**Problem details**
Lines in the entries below where the word "computer" shows up should each be copied.

**Records provided**
------------------------------------------------------------------------

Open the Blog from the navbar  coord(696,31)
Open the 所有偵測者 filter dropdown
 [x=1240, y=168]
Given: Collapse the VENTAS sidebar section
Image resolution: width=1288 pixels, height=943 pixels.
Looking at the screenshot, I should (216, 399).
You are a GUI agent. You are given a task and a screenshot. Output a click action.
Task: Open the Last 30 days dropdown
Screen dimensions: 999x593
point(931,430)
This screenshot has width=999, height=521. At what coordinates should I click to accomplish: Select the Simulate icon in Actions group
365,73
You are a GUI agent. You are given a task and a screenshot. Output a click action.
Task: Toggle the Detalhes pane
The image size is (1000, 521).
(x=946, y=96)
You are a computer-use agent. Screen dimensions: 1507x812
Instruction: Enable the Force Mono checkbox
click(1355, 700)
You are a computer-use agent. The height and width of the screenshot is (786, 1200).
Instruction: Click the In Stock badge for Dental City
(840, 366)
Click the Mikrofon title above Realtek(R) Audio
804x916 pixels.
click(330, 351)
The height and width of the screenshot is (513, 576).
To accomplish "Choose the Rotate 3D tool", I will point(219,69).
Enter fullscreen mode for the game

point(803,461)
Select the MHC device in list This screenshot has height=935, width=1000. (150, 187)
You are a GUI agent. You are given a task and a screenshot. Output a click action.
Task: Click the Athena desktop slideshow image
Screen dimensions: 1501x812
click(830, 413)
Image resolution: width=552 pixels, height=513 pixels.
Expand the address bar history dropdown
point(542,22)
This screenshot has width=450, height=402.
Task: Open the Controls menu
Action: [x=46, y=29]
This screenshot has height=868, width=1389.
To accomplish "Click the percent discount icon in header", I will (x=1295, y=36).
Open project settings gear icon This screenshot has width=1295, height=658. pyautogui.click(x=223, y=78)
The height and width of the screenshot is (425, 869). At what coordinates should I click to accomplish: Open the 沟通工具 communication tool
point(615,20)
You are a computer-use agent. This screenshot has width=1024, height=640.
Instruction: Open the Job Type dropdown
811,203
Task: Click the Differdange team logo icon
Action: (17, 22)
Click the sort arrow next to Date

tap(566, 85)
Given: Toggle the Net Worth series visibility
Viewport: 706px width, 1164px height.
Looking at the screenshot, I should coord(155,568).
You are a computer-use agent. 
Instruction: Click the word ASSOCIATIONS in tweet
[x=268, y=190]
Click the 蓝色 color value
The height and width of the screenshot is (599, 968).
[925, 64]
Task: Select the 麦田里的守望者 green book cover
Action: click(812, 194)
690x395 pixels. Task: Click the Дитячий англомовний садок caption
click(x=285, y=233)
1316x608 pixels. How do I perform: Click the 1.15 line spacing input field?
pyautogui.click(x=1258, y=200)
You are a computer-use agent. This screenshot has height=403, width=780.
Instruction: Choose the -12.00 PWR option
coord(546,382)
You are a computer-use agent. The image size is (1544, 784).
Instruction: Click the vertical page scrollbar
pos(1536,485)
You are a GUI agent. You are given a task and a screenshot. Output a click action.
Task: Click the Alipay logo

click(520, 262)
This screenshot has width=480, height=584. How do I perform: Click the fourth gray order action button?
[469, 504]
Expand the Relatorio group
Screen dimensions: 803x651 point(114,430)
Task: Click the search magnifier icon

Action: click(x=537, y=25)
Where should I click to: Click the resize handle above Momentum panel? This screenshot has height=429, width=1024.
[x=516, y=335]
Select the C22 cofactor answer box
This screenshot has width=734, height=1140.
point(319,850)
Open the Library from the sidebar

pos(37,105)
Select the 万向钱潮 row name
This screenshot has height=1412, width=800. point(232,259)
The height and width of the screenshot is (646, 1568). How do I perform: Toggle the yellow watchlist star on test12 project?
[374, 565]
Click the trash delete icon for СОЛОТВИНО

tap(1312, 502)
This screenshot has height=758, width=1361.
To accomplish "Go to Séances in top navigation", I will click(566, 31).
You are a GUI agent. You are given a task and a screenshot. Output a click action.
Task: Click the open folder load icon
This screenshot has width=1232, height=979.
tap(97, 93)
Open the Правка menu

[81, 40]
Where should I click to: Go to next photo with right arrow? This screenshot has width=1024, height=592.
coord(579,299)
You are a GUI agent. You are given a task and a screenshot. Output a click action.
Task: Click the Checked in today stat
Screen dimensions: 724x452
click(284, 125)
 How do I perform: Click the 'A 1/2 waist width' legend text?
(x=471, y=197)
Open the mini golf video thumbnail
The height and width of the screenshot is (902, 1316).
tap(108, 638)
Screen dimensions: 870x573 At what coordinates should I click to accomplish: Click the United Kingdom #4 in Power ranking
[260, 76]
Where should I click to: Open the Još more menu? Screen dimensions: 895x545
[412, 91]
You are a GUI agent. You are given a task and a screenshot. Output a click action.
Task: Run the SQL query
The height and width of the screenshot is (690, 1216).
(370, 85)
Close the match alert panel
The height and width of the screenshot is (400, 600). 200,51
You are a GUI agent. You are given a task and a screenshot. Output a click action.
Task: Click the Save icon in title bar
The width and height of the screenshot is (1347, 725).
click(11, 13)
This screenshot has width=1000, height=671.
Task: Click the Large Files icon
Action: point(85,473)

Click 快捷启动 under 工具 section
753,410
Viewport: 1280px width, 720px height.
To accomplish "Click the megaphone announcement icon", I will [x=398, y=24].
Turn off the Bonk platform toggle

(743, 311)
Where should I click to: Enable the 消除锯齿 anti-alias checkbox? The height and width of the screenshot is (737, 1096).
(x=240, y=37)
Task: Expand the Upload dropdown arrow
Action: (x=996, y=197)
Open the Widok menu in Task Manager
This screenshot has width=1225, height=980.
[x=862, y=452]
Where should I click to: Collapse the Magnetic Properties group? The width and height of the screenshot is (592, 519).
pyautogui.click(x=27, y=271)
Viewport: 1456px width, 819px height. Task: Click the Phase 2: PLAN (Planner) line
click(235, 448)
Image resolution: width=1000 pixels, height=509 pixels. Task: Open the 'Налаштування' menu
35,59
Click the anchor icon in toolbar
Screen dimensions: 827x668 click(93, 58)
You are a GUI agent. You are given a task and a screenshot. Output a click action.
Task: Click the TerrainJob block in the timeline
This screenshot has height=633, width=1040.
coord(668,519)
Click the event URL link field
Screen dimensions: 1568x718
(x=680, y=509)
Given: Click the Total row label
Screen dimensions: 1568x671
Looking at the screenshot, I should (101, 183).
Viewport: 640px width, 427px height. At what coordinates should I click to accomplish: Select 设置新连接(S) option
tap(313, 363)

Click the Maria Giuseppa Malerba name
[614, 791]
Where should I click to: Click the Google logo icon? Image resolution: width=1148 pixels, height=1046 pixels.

------------------------------------------------------------------------

**Worked solution**
You are a computer-use agent. Screen dimensions: 1507x812
You are a computer-use agent. The height and width of the screenshot is (786, 1200).
You are a computer-use agent. This screenshot has width=1024, height=640.
You are a computer-use agent. 
You are a computer-use agent. This screenshot has height=403, width=780.
You are a computer-use agent. The image size is (1544, 784).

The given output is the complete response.